Compile Time: 109.4667980670929 for vector length 16
Sim Time: 104.05286407470703 for vector length 16
Run Time: 2.2025949954986572 for vector length 16

Compile Time: 2072.8259332180023 for vector length 23
Sim Time: 2047.2249283790588 for vector length 23
Run Time: 13.927557945251465 for vector length 23

So my questions are:

Is there any tips/tricks to speed up compilation time for my function?
I noticed compilation uses a single core out of 24 available. Is there a way to use all CPU cores for compilation?
In concrete version 1.0.0, simulation takes seconds. In concrete version 2.2.0, simulation takes almost as long as full FHE. Why did the concrete simulation slow down across versions?

The full code and version 2.2.0/1.0.0 output timings are located here.

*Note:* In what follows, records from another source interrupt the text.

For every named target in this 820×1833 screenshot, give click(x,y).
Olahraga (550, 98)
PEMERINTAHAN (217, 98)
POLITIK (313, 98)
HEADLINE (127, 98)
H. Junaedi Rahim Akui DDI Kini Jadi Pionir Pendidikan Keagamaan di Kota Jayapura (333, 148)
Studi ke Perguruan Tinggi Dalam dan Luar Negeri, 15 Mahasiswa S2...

umutsahin · August 21, 2023, 9:29am

Hi @lfolkerts,

You have an O(n^2) algorithm and loops are unrolled. So lots and lots of operations are created for this circuit, which takes a lot of time to compile.

We’re aware of the issue, and it’s one of our goals to support loops efficiently in the near future!

As for your questions:

Is there any tips/tricks to speed up compilation time for my function?

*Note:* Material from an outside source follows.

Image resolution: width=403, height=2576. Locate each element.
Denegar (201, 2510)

You can try to tensorize the program!

def compare2(args, ranks):
    for i in range(args.size - 1):
        dist = (args[i] > args[i+1:])
        ranks[i] += np.sum(dist)
        ranks[i+1:] += (1 - dist)
    return ranks

This results in 182 nodes compared to 1321 nodes for the original code (for array of size 16) and it’s no longer exponential, so it should be much better for larger sizes!

You can also make the loop parallel by moving modification of ranks in another loop like so:

def compare3(args):
    dists = []
    for i in range(args.size - 1):
        dists.append(args[i] > args[i+1:])

    ranks = fhe.zeros(args.size)
    for i in range(args.size - 1):
        dist = dists[i]
        ranks[i] += np.sum(dist)
        ranks[i+1:] += (1 - dist)
    return ranks

I haven’t tested it, but it should result in much shorter runtime!

Lastly, you can try to remove the first dependency in the second loop (ranks[i] += np.sum(dist)) by creating ranks using dists instead of creating zeros and modifying it:

def compare4(args):
    dists = []
    for i in range(args.size - 1):
        dists.append(args[i] > args[i+1:])

    ranks = fhe.array([np.sum(dist) for dist in dists] + [0])
    for i in range(args.size - 1):
        ranks[i+1:] += (1 - dists[i])
    return ranks

This version results in 138 nodes

You can probably make the last addition in a tree style (explained just below) and enable dataflow to make it even faster, but that part will only take a fraction of the whole execution so I don’t think it’s necessary

(tree style addition)

a     b      c     d
 \   /        \   /
  a+b          c+d
    \         /
     \       /
      \     /
       \   /
      a+b+c+d

I noticed compilation uses a single core out of 24 available. Is there a way to use all CPU cores for compilation?

Not at the moment, we’re compiling a single function, it’s just that the function is big (imagine having a 3000 line function of just other function calls in C++) and LLVM tries to optimize it really aggressively, which takes a lot of time. In normal programming languages, this pattern doesn’t happen often. Usually, there are small functions which are fast to compile and you can compile a lot of them in parallel, but in this case we have a single function which is huge, so it’s not as straightforward.

In concrete version 1.0.0, simulation takes seconds. In concrete version 2.2.0, simulation takes almost as long as full FHE. Why did the concrete simulation slow down across versions?

The new simulation requires a one time compilation, and it’s not enabled by default. Once you call .simulate(...) for the first time, it does another compilation for the simulator silently. That’s why it might be taking very long. Try using fhe_simulation=True configuration option, time to call .compile(...) time will be doubled, but .simulate(...) calls will be very fast!

Hope this helps, let us know if you have other questions!